I have a theory. I believe that more people die in hospitals than anywhere else. Sounds obvious, right? The sick, injured and old go to hospitals for help and many times the help they receive, however heroic, is too little too late. But this is not what I am talking about. How often do patients suffer additional injury, are maimed or die due to simple human error.
We assume that our doctors, nurses, anesthesiologists, dieticians and the rest of the myriad of hospital staff are highly trained competent practitioners. This tenet is false and is severely limited by each individual’s area of expertise and the specific information that they have regarding each patient. In my wife’s and my recent experience there were several instances of what I am talking about. The first instance in question occurred in post op recovery. Our son Jordan had just received a spinal fusion with implementation and was in post op recovery when we first got to see him. He looked OK but his breathing didn’t seem right to us. We questioned the post op nurse about his breathing when we should expect him to wake up. Her answer was, “We like it when they sleep.” The truth is that in post op patients are supposed t wake up, after all that’s why they go there. Anesthesiologists use a complex set of calculations and intuition to maintain a level of sedation that is deep enough so the patient never feels any operative pain and yet doesn’t kill them. So when they get to post op the anesthesiologist should have a pretty good idea of when the patient should begin to wake. At some point the anesthesiologist came in and quickly realized that Jordan had been out to long. In my opinion this is something that the post op nurse should have identified. After all what else does she have to do? In post op it’s one nurse, one patient. This was mistake number one. It was an observational error on her part and a parental advocate error on our part. Basically what I am saying is ask questions and if the answer you get is flip, incomplete or an obvious blow off then ask again but don’t be so nice about it. The result was that Jordan wasn’t waking properly and required narcan, a drug that kills the effects of anesthesia.
Once awake he was moved to the Pediatric Intensive Care Unit, PICU, where he is turned over to the PICU staff. Their immediate task was to get Jordan’s postoperative pain under control. In Jordan’s case this became a balancing act. Because Jordan had narcan in his system the amount of morphine necessary to control is pain also caused him to become apnic. Basically, for the next 5-6 hours every time he fell asleep he would stop breathing. The farther he got away from his surgery the worse the problem got. The explanation from the PICU Dr. was that as he metabolized the narcan then the effectiveness of the morphine increased. The solution was to reduce the dosage of the morphine. He had a pump that gave him a continuous dosage while allowing him to selfadminister an extra dose every 8 minutes if needed. The apnic episodes were still there but were now minor and not of great concern. Then came shift change. This brings a totally new staff. One of the protocols with a shift change is to review the patients med orders. This is when the nurse noticed that his morphine dosage was half of what was in his orders. She was talking out while checking and she said, “His morphine dosage is incorrect I have to reset it.” This was mistake number 2. Hearing this we immediately let her know that the orders were wrong and that the dosage was supposed to be half of what was written. It turned out that the Dr. had not noted the dosage change. Had she simply changed the dosage to match the orders she could have accidently overdosed him. Now in her defense I believe she was talking out loud because she was questioning the dosage orders.

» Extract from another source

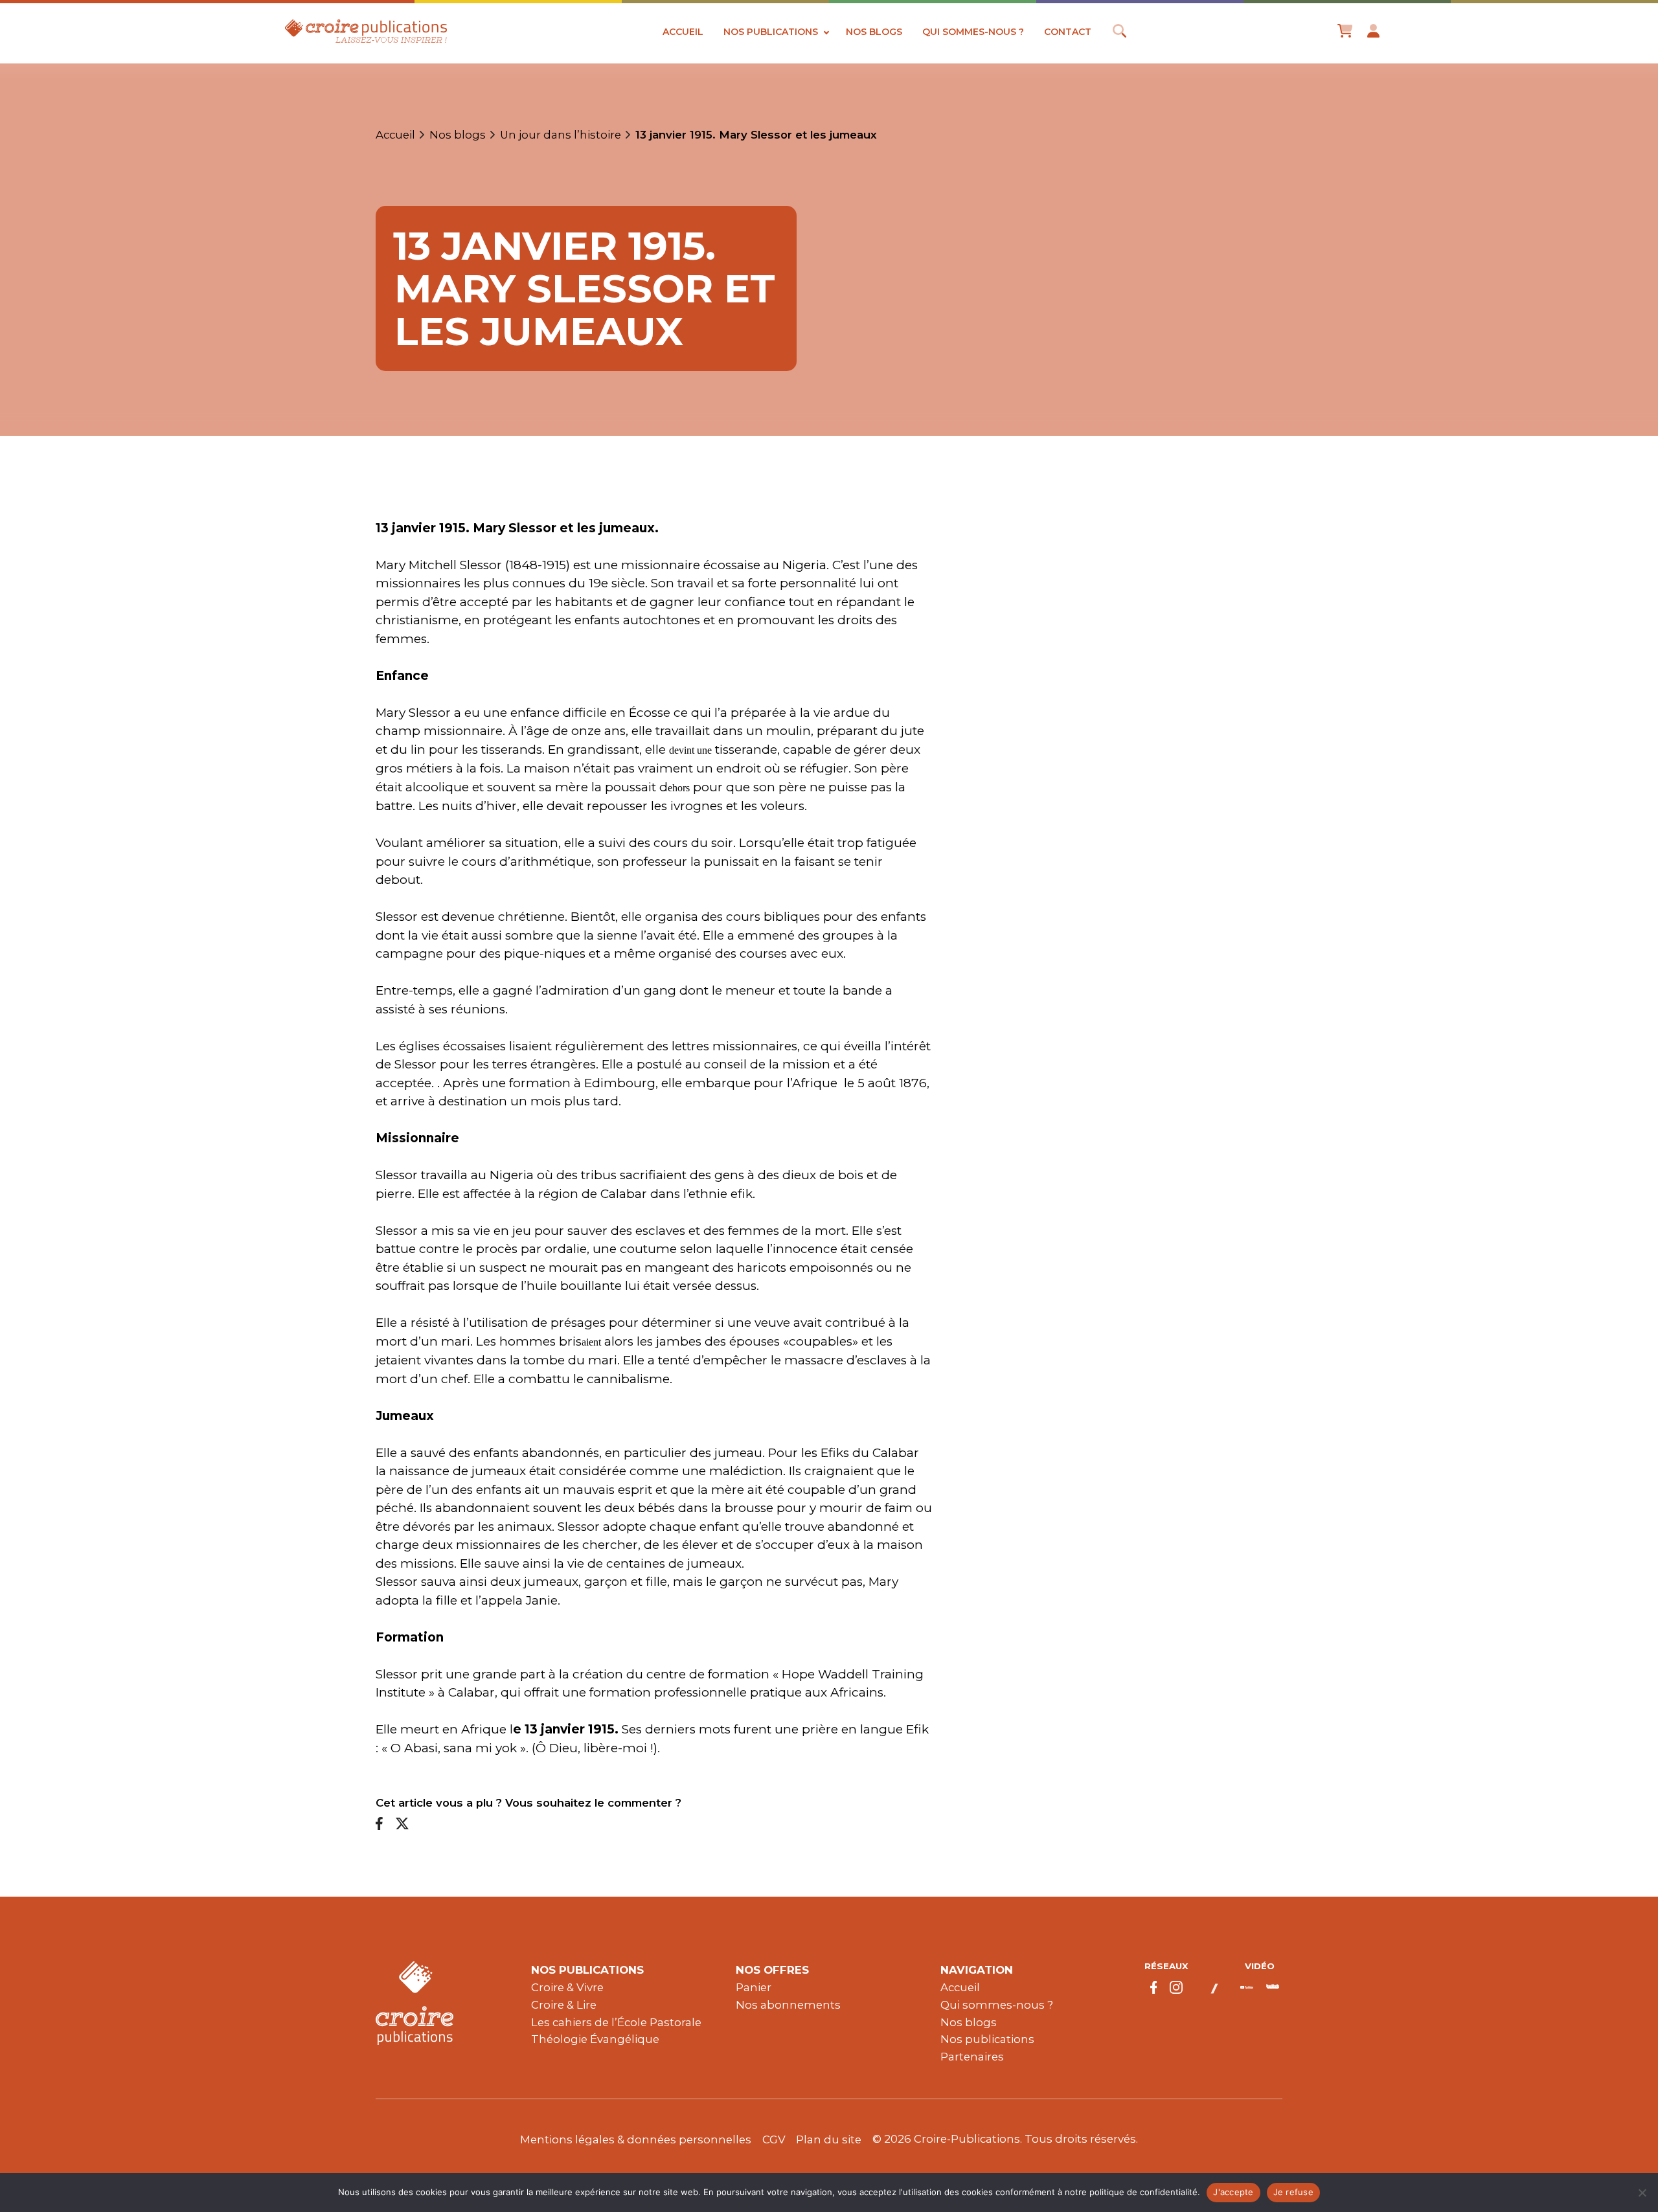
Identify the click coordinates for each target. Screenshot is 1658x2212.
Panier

Following this there were 2 other mistakes. Number 3 was the dietician allowed Jordan to order a baked potato with his lunch. Potatoes cause gas when digested and gas is a very bad thing following surgery. Narcotics cause your intestines to slow way down and if they are barely moving you get terribly bloated. Bloating can be far more painful than the surgical wound. The dietician should know better so either he didn’t or he didn’t care. The 4th was an X-Ray tech. She came in to perform an abdominal x-ray to make sure he didn’t have an obstruction. The problem was that she had no idea what kind of surgery had been performed and then began to handle him roughly and incorrectly. These instances were not life threatening but could potentially cause unnecessary discomfort for the patient.
Basically, anyone entering the hospital for any procedure needs an advocate not a yes man. The advocate needs to pay attention, ask questions and previous to the surgery do some research. What is routine to hospital staff in most cases is brand new to you. If something doesn’t seem right ask a question. If you don’t like the answer ask another. If you hear something that doesn’t sound right ask them to stop. For the most part hospital personnel are pleasant, cooperative and don’t mind answering questions. In the end the patient is your child, spouse or parent. The hospital staff is only there for one shift and you may never see any staff member more than the one shift. As a patient advocate you can provide continuity of care and you might just be the difference between a good outcome and a bad one.